There were stories of Blaxon spaceships being swarmed by men with shotguns, or blasted from the skies by heat-seeking missiles, to come crashing down to Earth as giant fireballs. Men with cans of Raid aimed them at any Blaxons they saw, and killed them dead. And then, even the Blaxons had enough, and eventually they retaliated. But, I am getting ahead of myself by several years. All of this happened in the era when zombies were once again no longer thought of as being “cool.” But, they once were…I and my brother are proof of that.
“Ben,” I said on our way home after school, “we need to stop selling your Zombie Extract. We need to find all of the bottles you’ve already sold and gather them together and set fire to them. They must be destroyed!”
“What are you talking about, Kyle?” Ben asked. “You seemed fine with being the Zombie Poster Boy yesterday. What’s changed your mind?”
“I was never really ‘fine’ with it,” I said. “I just got my mind clouded up with ideas of wealth, and college, and other things I could do with the money if the Zombie Extract worked and your money-making scheme really succeeded.”
“Yeah, and it is succeeding, Kyle,” Ben said. “It’s succeeding like a charm. I’ve sold all of the bottles I had already. I was thinking of lifting weights when we get home, to really get the sweat flowin’, so we can have more Zombie Extract to sell tomorrow.”
Oh, no,” I said. “That just can’t happen, Ben. That stuff works, but I think it’s changing me into a zombie, just like you. Instead of selling more of the Zombie Extract and spreading the virus, we need to figure out a way to cure it, and prevent the spread of Zombieism.”
“What about the Instant Fame? What about the girls? What about the piles of money, and going to college? What about the girls?” Ben asked me.
“You said ‘What about the girls,’ twice,” I said.
“Yeah, but it bears repeating. I was tryin’ to do you a favor, a solid.
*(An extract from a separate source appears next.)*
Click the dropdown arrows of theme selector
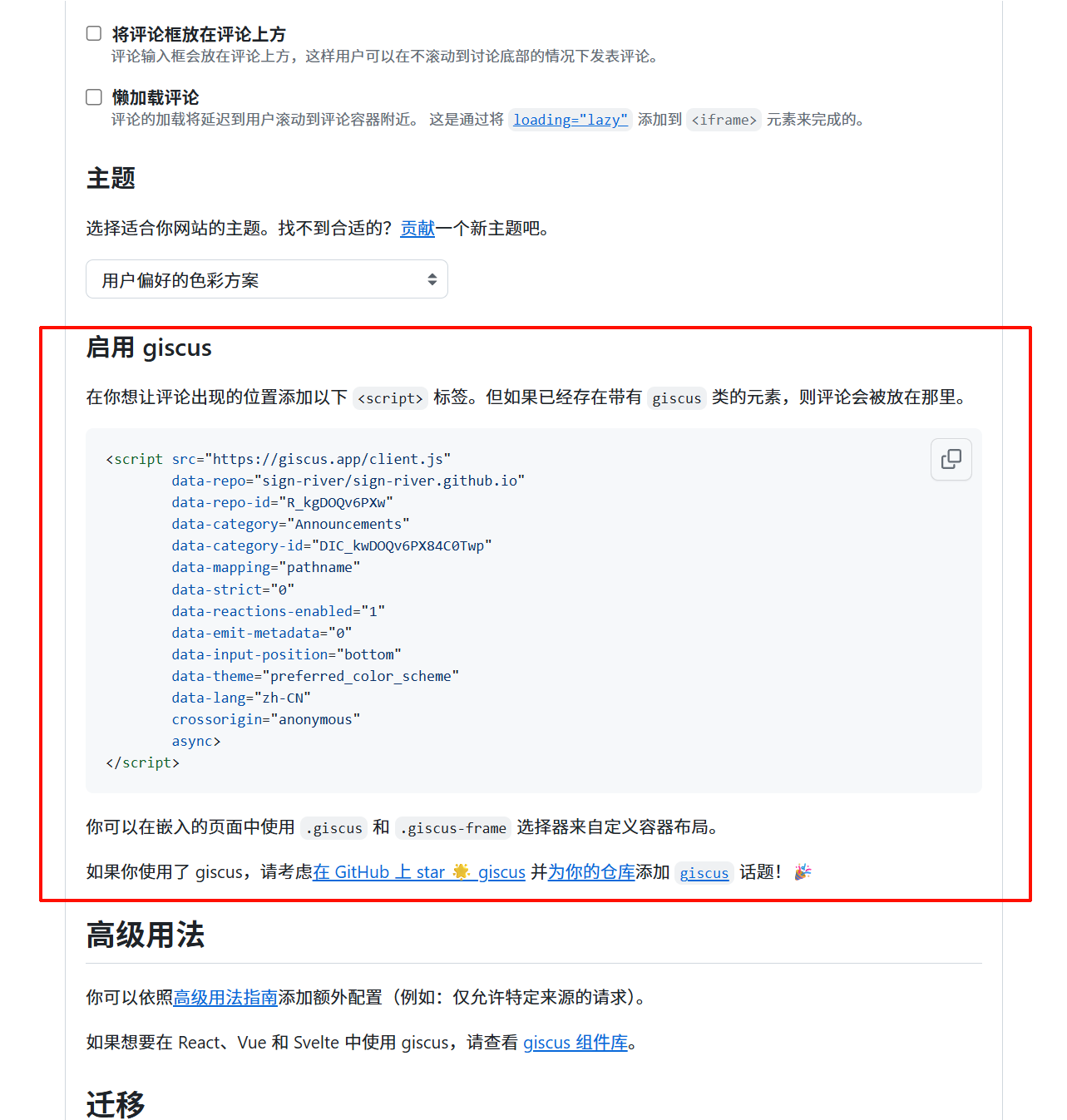The image size is (1067, 1120). tap(432, 279)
What’s wrong with the world when an older brother can’t help out his younger brother?”
“Help me by turning me into a flesh-eating zombie, like—“ I said.
“Like me, you mean?” Ben asked.
“I was going to say, like the ones in ‘Night of the Living Dead.’”
“You’re my bro, bro,” Ben said. “I may not like giving suckers even breaks, but I was honestly just tryin’ to do what’s best for you. At least, best in the long run.”
“What do mean, the ‘long run’? I asked.”How’s being a zombie any better in the long run? Zombies are zombies, after all.”
“Ah-ha!” Ben said. “They’re not at all the same, Kyle. And, you just asked the most important question of your new life as a zombie, whether or not you realize it.”